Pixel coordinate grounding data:
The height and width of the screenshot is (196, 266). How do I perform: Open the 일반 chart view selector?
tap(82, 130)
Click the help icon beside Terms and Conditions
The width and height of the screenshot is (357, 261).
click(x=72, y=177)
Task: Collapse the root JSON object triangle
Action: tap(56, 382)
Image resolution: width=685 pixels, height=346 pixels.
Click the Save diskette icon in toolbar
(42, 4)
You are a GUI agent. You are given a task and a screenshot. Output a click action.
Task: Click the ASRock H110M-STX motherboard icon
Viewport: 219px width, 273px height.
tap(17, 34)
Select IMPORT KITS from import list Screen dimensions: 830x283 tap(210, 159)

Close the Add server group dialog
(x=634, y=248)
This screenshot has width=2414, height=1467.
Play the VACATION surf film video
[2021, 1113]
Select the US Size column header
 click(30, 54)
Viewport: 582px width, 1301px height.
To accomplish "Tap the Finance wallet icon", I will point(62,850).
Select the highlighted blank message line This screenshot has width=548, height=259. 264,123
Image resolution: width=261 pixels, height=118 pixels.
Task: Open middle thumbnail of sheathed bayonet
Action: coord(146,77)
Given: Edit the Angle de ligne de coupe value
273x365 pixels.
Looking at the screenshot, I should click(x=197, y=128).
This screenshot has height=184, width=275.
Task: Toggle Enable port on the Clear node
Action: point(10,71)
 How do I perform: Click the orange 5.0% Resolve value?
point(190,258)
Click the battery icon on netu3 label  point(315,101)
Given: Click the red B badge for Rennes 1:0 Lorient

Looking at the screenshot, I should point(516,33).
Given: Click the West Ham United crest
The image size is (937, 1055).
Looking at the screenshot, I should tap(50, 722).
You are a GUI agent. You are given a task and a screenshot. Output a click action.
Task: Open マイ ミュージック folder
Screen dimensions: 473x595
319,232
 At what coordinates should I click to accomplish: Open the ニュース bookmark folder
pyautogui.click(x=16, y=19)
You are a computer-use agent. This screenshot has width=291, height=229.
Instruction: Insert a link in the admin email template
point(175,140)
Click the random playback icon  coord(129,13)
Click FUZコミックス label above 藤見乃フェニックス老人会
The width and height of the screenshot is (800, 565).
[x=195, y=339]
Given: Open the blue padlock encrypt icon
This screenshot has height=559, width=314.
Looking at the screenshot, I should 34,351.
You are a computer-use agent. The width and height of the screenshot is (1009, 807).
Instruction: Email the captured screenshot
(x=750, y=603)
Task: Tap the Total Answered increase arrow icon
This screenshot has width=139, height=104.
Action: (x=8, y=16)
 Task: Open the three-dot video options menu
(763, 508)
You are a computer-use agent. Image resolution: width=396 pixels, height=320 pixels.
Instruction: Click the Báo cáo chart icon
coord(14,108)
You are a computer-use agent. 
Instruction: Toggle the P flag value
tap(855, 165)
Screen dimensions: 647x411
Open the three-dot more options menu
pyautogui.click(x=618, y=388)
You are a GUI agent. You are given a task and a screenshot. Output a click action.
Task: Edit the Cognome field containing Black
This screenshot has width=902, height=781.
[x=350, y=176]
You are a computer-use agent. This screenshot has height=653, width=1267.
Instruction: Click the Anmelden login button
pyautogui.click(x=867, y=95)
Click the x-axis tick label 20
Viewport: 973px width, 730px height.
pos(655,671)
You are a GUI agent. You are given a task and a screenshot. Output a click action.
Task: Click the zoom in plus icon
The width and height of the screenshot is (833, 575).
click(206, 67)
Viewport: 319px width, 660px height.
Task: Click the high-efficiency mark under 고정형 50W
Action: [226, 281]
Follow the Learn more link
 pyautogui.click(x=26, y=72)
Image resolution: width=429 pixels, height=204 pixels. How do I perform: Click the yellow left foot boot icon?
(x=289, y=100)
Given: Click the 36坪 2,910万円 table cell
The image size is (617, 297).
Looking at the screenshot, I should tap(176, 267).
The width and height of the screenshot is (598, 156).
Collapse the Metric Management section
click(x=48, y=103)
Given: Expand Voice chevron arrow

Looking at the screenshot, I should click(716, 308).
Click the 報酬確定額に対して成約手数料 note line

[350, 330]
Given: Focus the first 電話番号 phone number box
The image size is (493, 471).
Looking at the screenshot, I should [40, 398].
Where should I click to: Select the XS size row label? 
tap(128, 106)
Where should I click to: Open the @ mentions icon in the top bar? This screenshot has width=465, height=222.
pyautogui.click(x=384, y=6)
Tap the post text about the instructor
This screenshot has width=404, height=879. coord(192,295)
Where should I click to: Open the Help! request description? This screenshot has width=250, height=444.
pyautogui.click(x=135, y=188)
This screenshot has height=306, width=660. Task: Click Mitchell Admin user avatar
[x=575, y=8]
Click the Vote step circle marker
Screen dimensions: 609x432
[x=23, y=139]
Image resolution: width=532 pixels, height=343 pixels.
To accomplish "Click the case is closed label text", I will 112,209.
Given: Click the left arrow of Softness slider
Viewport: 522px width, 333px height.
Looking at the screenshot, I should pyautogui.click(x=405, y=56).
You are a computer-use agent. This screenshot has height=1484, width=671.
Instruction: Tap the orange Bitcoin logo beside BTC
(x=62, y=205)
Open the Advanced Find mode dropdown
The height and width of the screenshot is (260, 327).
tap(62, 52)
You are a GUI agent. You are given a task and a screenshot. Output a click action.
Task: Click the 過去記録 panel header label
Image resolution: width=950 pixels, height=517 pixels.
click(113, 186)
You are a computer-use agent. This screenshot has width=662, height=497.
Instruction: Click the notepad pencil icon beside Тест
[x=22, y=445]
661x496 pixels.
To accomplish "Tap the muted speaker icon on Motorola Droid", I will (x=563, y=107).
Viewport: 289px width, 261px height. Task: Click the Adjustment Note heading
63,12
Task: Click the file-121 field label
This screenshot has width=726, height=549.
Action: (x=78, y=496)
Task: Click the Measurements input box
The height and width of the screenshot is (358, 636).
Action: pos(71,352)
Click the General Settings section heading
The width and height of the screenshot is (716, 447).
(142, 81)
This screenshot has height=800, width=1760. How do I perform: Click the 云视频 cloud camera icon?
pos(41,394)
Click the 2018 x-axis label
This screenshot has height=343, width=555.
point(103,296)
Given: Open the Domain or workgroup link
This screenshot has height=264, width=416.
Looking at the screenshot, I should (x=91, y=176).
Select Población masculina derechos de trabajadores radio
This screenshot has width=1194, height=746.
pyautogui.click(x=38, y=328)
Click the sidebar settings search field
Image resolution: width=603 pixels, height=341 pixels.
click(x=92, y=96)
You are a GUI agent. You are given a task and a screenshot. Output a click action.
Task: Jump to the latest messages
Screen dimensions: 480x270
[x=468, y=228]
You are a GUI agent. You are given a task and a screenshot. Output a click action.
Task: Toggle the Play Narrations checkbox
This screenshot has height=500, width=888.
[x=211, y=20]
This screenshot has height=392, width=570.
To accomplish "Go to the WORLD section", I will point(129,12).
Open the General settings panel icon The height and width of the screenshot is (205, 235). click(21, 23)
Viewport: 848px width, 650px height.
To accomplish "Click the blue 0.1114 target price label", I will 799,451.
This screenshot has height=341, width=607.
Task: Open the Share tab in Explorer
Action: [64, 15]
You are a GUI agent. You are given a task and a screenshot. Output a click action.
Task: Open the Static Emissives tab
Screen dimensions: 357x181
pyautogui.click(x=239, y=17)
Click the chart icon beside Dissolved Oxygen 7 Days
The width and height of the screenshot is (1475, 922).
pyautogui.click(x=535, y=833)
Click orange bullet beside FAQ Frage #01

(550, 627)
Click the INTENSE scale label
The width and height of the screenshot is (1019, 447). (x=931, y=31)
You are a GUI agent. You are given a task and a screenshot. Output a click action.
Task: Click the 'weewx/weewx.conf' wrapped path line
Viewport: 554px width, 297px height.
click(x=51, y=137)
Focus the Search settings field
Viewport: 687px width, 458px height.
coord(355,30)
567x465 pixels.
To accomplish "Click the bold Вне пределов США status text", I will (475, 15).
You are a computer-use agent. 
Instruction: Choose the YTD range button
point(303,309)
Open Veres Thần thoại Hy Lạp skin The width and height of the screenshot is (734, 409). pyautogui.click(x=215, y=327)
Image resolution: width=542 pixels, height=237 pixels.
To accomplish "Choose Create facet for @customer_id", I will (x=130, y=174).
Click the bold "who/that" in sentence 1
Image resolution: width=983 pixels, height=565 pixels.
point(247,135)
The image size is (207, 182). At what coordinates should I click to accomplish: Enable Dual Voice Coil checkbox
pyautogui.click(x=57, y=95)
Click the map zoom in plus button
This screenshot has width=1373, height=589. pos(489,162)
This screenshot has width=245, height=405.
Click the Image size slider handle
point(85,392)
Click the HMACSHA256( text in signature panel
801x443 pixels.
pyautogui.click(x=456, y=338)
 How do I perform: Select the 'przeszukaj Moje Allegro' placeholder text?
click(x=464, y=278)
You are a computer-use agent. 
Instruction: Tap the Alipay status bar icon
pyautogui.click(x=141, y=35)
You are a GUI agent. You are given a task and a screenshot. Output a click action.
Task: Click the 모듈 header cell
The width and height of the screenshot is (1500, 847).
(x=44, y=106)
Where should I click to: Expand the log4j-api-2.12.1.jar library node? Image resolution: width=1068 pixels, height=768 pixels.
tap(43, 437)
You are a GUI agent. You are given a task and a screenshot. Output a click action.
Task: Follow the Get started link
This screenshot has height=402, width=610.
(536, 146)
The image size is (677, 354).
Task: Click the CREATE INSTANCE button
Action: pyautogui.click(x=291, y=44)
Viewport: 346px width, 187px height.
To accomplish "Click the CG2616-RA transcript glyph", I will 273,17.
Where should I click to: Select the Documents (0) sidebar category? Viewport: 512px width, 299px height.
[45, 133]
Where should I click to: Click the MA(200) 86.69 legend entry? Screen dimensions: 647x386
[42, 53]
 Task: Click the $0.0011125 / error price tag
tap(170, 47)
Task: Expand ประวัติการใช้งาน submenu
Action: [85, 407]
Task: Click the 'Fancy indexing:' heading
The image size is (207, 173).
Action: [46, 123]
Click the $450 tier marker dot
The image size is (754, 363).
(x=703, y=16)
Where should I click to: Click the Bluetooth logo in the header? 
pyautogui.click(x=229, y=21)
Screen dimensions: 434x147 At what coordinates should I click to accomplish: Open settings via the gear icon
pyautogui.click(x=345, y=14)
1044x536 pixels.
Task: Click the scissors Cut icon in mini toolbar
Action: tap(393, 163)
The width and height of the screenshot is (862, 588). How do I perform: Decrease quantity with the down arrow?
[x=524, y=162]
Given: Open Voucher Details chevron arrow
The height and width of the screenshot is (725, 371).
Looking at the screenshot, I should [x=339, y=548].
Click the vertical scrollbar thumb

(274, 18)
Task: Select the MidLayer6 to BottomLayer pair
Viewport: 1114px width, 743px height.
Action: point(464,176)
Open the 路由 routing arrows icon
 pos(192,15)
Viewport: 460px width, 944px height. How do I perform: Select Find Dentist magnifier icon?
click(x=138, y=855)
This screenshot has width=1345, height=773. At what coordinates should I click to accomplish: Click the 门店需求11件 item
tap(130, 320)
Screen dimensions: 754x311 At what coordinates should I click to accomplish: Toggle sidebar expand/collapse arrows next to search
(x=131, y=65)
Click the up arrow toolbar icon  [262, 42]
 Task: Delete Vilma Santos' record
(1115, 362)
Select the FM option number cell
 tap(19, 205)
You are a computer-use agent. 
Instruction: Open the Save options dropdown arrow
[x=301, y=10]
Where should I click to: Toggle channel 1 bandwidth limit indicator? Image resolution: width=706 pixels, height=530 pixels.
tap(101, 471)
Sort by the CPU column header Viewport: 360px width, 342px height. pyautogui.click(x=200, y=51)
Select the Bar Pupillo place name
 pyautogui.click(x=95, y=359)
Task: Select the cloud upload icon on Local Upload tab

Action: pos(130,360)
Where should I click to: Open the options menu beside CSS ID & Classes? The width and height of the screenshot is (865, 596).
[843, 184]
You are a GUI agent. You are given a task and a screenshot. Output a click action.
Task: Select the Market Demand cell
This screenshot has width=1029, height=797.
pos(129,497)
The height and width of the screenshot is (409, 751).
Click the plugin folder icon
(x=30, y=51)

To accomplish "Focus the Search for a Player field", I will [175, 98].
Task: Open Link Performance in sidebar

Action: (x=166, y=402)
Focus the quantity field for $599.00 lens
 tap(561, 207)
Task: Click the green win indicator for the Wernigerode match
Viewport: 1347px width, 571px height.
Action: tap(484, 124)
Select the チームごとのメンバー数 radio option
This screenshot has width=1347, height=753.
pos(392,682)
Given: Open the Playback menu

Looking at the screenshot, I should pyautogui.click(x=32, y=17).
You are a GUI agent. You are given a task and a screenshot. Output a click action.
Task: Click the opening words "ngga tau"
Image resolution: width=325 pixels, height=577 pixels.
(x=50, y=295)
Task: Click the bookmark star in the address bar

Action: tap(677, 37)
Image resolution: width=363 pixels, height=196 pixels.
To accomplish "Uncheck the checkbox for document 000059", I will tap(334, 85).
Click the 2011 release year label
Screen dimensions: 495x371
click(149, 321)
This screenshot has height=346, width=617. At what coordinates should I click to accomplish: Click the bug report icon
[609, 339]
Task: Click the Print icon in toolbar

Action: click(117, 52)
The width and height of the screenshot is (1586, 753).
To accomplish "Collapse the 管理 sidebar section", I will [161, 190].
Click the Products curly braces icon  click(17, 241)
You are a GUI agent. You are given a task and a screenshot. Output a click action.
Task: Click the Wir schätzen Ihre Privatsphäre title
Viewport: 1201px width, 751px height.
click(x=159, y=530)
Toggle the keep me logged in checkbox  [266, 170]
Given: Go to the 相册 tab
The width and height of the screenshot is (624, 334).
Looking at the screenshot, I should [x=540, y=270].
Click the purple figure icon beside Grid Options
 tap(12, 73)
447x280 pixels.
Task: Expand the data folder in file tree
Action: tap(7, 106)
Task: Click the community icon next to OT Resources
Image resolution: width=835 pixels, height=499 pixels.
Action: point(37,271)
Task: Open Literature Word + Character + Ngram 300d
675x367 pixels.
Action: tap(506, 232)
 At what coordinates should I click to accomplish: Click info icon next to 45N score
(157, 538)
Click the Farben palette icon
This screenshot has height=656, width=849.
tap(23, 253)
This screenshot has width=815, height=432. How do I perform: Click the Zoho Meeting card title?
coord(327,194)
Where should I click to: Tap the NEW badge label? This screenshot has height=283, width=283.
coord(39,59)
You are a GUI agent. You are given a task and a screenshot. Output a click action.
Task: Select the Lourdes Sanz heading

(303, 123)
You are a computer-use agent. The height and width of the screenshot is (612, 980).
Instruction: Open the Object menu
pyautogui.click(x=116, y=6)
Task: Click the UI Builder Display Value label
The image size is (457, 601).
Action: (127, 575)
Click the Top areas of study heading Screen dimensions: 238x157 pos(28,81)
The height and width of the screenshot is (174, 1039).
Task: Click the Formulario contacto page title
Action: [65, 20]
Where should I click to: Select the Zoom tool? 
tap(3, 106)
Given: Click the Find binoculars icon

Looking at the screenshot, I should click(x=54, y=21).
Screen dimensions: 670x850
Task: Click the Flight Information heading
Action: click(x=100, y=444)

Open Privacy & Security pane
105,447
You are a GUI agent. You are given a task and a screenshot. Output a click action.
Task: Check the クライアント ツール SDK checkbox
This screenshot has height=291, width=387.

__Work to be completed__
A single number is needed: the count of lines in the records that include "axis".

__Problem solution__
2